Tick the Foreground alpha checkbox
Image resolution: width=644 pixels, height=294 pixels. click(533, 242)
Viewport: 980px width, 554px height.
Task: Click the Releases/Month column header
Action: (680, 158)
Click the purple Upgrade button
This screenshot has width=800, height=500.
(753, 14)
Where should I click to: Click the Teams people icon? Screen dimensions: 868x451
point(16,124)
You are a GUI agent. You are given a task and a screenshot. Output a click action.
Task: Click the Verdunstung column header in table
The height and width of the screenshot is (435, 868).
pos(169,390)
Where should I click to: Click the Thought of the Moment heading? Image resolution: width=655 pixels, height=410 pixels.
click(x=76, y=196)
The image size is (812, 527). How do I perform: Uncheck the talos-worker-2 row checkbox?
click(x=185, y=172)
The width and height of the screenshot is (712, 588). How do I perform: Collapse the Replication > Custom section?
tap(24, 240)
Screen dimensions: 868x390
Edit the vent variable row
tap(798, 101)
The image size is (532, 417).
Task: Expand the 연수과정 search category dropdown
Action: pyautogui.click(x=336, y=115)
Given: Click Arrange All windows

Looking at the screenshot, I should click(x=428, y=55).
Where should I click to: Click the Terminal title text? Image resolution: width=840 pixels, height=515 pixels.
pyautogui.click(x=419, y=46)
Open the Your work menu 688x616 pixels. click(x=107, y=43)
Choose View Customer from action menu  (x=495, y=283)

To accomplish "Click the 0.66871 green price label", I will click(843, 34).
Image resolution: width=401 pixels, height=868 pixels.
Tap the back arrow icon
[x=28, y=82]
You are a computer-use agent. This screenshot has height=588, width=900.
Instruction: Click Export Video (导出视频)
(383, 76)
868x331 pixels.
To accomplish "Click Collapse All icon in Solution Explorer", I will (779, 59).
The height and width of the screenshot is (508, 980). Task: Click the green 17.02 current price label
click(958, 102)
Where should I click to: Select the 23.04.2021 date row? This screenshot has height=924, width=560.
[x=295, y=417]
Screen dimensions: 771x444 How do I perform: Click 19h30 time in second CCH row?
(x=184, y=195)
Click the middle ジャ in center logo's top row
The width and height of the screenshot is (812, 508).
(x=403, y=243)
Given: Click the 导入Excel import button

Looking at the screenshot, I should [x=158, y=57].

********

▶ [YOUR OBJECTIVE]
Taking the material above, extract exactly and only the lines from the line with "Given: Click Arrange All windows" to the line with "Open the Your", inclusive of both.

▶ [SOLUTION]
Given: Click Arrange All windows

Looking at the screenshot, I should click(x=428, y=55).
Where should I click to: Click the Terminal title text? Image resolution: width=840 pixels, height=515 pixels.
pyautogui.click(x=419, y=46)
Open the Your work menu 688x616 pixels. click(x=107, y=43)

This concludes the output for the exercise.